One focus for managing workplace risks effectively involves HR thinking about what could go wrong in the working environment, what the consequences could be and then doing whatever is reasonably practicable to eliminate or minimise the health and safety risks.
But another focus is to look at the employees themselves. At the recent National Workplace Health Conference in Melbourne, a people risk expert said employers should view staff as if they were ‘industrial athletes’ and tailor health and safety strategies accordingly.
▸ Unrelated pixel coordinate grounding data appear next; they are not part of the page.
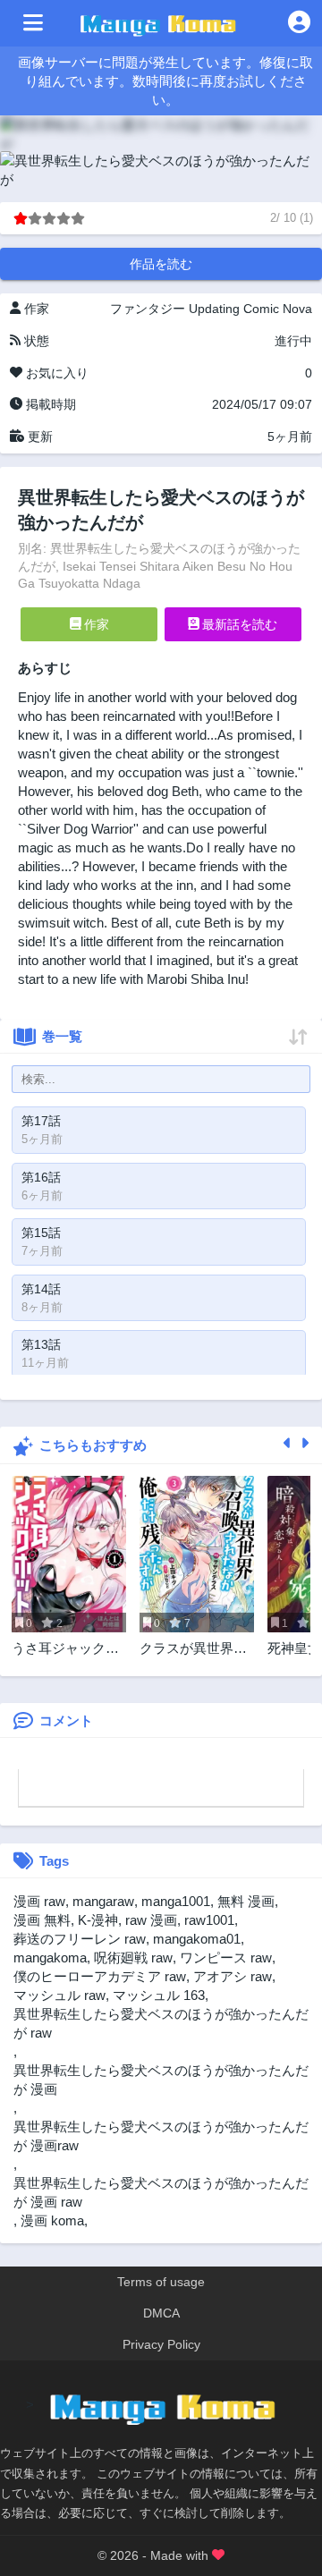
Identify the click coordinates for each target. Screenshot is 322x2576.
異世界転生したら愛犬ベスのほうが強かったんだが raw (161, 2023)
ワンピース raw (226, 1957)
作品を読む (161, 264)
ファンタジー (147, 308)
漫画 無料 (42, 1920)
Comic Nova (277, 308)
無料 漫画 (246, 1901)
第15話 (41, 1232)
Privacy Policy (161, 2344)
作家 (94, 624)
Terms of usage (161, 2282)
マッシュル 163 (159, 1995)
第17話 (41, 1121)
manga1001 (175, 1901)
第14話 (41, 1289)
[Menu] (33, 23)
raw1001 (209, 1920)
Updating (214, 308)
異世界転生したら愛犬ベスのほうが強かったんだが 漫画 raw (161, 2192)
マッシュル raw (59, 1995)
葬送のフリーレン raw (79, 1938)
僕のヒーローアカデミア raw (99, 1976)
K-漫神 (98, 1920)
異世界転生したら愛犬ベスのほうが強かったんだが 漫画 (161, 2080)
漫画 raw (39, 1901)
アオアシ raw (232, 1976)
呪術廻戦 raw (133, 1957)
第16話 (41, 1177)
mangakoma (50, 1957)
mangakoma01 (197, 1938)
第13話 (41, 1344)
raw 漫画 (151, 1920)
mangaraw (103, 1901)
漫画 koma (52, 2220)
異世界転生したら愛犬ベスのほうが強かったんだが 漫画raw (161, 2136)
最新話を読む (238, 624)
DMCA (161, 2313)
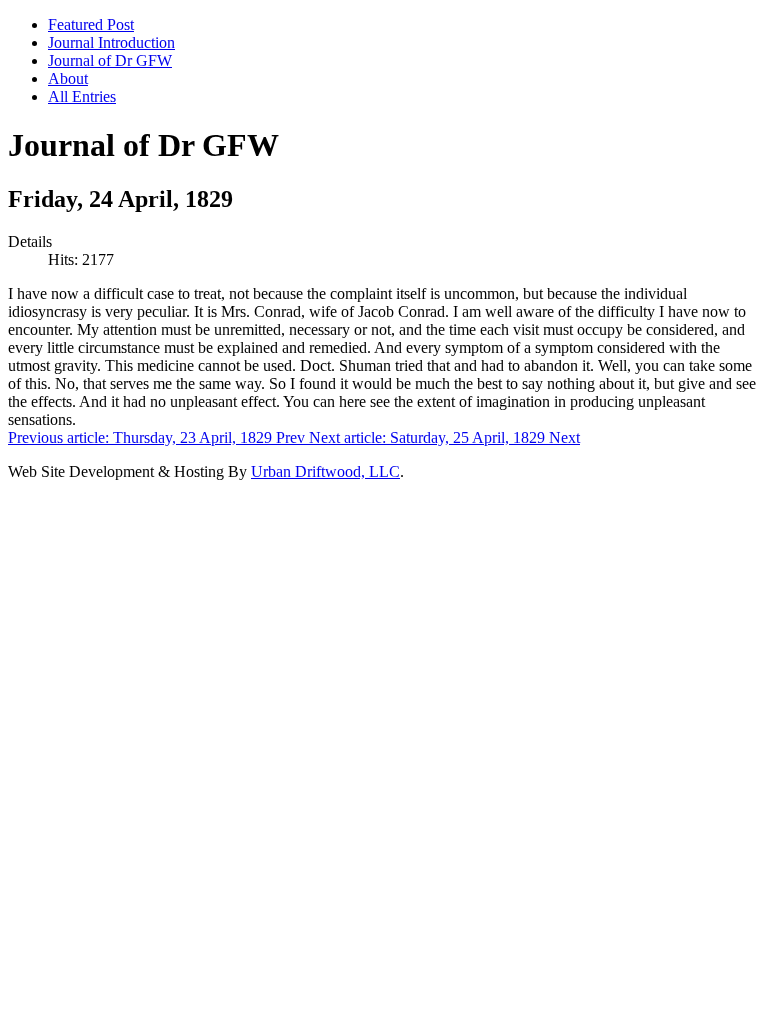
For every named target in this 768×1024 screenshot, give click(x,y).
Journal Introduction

“Athletes are rigorously assessed to check for injury and suitability for a position prior to being awarded a contract,” says Scott Coleman, principal of specialised services at Aon Hewitt.
Once employers have documented a worker’s role, they can determine whether an employee will be able to perform and meet the physical demands of the job, he says.
Pre-employment medical assessments alone are not enough. A pre-employment functional assessment should involve vigorously testing high-risk areas of the body in four or five different ways “to create some element of fatigue,” Coleman says.
Coleman believes that employees whose jobs are physically demanding should be in regular training in the same way that athletes undergo regular strength and conditioning to reduce injury and improve performance.
Just having a workplace health and wellbeing program with lunchtime sports might not be enough, he says. “Implementing a ‘job hardening’ program … targeted at the high-risk anatomical areas is critical to improving productivity and reducing injuries,” Coleman says. This can be as simple as requiring workers to use resistance bands on a daily basis. Whatever the exercise, it should target a role’s specific physical demands identified during the biomechanical analysis.
“In organisations with high physical demands, you need to identify when an employee does not meet physical demands [or] has ongoing physical workers’ comp issues and engage them in such a program,” he says. “By having a conditioned workforce, you’ll generally have less severe injuries and employees will recover faster if they do get injured.”